----- DATA RECORDS
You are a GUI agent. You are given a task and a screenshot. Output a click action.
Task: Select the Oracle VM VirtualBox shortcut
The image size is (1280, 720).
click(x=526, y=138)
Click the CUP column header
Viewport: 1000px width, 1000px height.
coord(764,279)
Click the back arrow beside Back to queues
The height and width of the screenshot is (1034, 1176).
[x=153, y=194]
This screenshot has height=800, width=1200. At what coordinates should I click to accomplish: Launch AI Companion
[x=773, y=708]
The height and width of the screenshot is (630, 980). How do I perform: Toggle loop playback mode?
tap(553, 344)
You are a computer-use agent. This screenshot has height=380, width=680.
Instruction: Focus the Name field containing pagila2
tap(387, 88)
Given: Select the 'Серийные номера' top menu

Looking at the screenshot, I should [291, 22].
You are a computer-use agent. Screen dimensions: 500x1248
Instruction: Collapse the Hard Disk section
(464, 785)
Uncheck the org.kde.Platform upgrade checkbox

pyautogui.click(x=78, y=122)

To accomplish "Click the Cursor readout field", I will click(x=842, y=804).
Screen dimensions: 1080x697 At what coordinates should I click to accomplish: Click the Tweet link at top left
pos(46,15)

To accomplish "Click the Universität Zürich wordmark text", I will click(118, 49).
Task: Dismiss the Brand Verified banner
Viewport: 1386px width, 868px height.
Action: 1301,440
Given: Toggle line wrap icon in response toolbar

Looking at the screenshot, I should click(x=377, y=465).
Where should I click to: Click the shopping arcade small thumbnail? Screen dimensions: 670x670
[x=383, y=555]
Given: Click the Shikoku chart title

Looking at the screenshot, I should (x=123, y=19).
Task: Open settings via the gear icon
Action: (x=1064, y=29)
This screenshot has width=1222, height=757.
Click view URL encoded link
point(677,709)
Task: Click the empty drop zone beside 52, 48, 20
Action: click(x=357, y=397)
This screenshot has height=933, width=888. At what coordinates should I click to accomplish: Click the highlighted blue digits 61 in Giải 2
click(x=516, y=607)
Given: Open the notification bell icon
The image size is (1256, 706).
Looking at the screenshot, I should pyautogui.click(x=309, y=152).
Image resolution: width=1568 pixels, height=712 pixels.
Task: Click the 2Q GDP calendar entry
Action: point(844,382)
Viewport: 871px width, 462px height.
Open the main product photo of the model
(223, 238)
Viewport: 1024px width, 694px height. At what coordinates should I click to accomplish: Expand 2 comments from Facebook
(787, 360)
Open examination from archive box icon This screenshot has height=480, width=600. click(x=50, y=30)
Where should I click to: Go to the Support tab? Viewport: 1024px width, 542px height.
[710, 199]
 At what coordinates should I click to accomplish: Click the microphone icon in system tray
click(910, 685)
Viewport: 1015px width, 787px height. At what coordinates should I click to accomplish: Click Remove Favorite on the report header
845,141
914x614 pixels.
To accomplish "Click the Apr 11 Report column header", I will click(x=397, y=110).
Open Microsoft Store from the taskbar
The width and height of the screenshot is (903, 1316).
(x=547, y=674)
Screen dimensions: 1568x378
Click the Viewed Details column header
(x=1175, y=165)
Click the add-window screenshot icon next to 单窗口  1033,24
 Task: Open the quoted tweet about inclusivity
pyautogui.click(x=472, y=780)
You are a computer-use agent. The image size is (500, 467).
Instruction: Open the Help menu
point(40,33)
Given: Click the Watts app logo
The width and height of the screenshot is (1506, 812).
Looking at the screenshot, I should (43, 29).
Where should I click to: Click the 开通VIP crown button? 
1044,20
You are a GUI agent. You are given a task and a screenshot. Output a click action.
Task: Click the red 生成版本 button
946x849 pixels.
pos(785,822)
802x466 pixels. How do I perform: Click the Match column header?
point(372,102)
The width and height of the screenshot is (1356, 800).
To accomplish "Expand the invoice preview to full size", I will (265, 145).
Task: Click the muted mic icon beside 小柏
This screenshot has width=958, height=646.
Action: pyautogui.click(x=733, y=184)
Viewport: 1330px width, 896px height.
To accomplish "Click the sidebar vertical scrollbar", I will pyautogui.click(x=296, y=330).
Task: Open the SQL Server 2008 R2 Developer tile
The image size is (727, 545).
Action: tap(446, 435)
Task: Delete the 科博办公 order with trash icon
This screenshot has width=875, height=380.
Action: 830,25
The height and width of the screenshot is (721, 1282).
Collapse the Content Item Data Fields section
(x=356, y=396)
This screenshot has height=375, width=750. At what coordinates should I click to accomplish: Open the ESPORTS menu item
----------
TASK INSTRUCTIONS | The complete data is to be transcribed verbatim.

RESULT BELOW |
You are a GUI agent. You are given a task and a screenshot. Output a click action.
Task: Select the Oracle VM VirtualBox shortcut
The image size is (1280, 720).
click(x=526, y=138)
Click the CUP column header
Viewport: 1000px width, 1000px height.
coord(764,279)
Click the back arrow beside Back to queues
The height and width of the screenshot is (1034, 1176).
[x=153, y=194]
This screenshot has height=800, width=1200. At what coordinates should I click to accomplish: Launch AI Companion
[x=773, y=708]
The height and width of the screenshot is (630, 980). How do I perform: Toggle loop playback mode?
tap(553, 344)
You are a computer-use agent. This screenshot has height=380, width=680.
Instruction: Focus the Name field containing pagila2
tap(387, 88)
Given: Select the 'Серийные номера' top menu

Looking at the screenshot, I should [291, 22].
You are a computer-use agent. Screen dimensions: 500x1248
Instruction: Collapse the Hard Disk section
(464, 785)
Uncheck the org.kde.Platform upgrade checkbox

pyautogui.click(x=78, y=122)

To accomplish "Click the Cursor readout field", I will click(x=842, y=804).
Screen dimensions: 1080x697 At what coordinates should I click to accomplish: Click the Tweet link at top left
pos(46,15)

To accomplish "Click the Universität Zürich wordmark text", I will click(118, 49).
Task: Dismiss the Brand Verified banner
Viewport: 1386px width, 868px height.
Action: 1301,440
Given: Toggle line wrap icon in response toolbar

Looking at the screenshot, I should click(x=377, y=465).
Where should I click to: Click the shopping arcade small thumbnail? Screen dimensions: 670x670
[x=383, y=555]
Given: Click the Shikoku chart title

Looking at the screenshot, I should (x=123, y=19).
Task: Open settings via the gear icon
Action: (x=1064, y=29)
This screenshot has width=1222, height=757.
Click view URL encoded link
point(677,709)
Task: Click the empty drop zone beside 52, 48, 20
Action: click(x=357, y=397)
This screenshot has height=933, width=888. At what coordinates should I click to accomplish: Click the highlighted blue digits 61 in Giải 2
click(x=516, y=607)
Given: Open the notification bell icon
The image size is (1256, 706).
Looking at the screenshot, I should pyautogui.click(x=309, y=152).
Image resolution: width=1568 pixels, height=712 pixels.
Task: Click the 2Q GDP calendar entry
Action: point(844,382)
Viewport: 871px width, 462px height.
Open the main product photo of the model
(223, 238)
Viewport: 1024px width, 694px height. At what coordinates should I click to accomplish: Expand 2 comments from Facebook
(787, 360)
Open examination from archive box icon This screenshot has height=480, width=600. click(x=50, y=30)
Where should I click to: Go to the Support tab? Viewport: 1024px width, 542px height.
[710, 199]
 At what coordinates should I click to accomplish: Click the microphone icon in system tray
click(910, 685)
Viewport: 1015px width, 787px height. At what coordinates should I click to accomplish: Click Remove Favorite on the report header
845,141
914x614 pixels.
To accomplish "Click the Apr 11 Report column header", I will click(x=397, y=110).
Open Microsoft Store from the taskbar
The width and height of the screenshot is (903, 1316).
(x=547, y=674)
Screen dimensions: 1568x378
Click the Viewed Details column header
(x=1175, y=165)
Click the add-window screenshot icon next to 单窗口  1033,24
 Task: Open the quoted tweet about inclusivity
pyautogui.click(x=472, y=780)
You are a computer-use agent. The image size is (500, 467).
Instruction: Open the Help menu
point(40,33)
Given: Click the Watts app logo
The width and height of the screenshot is (1506, 812).
Looking at the screenshot, I should (43, 29).
Where should I click to: Click the 开通VIP crown button? 
1044,20
You are a GUI agent. You are given a task and a screenshot. Output a click action.
Task: Click the red 生成版本 button
946x849 pixels.
pos(785,822)
802x466 pixels. How do I perform: Click the Match column header?
point(372,102)
The width and height of the screenshot is (1356, 800).
To accomplish "Expand the invoice preview to full size", I will (265, 145).
Task: Click the muted mic icon beside 小柏
This screenshot has width=958, height=646.
Action: pyautogui.click(x=733, y=184)
Viewport: 1330px width, 896px height.
To accomplish "Click the sidebar vertical scrollbar", I will pyautogui.click(x=296, y=330).
Task: Open the SQL Server 2008 R2 Developer tile
The image size is (727, 545).
Action: tap(446, 435)
Task: Delete the 科博办公 order with trash icon
This screenshot has width=875, height=380.
Action: 830,25
The height and width of the screenshot is (721, 1282).
Collapse the Content Item Data Fields section
(x=356, y=396)
This screenshot has height=375, width=750. At what coordinates should I click to accomplish: Open the ESPORTS menu item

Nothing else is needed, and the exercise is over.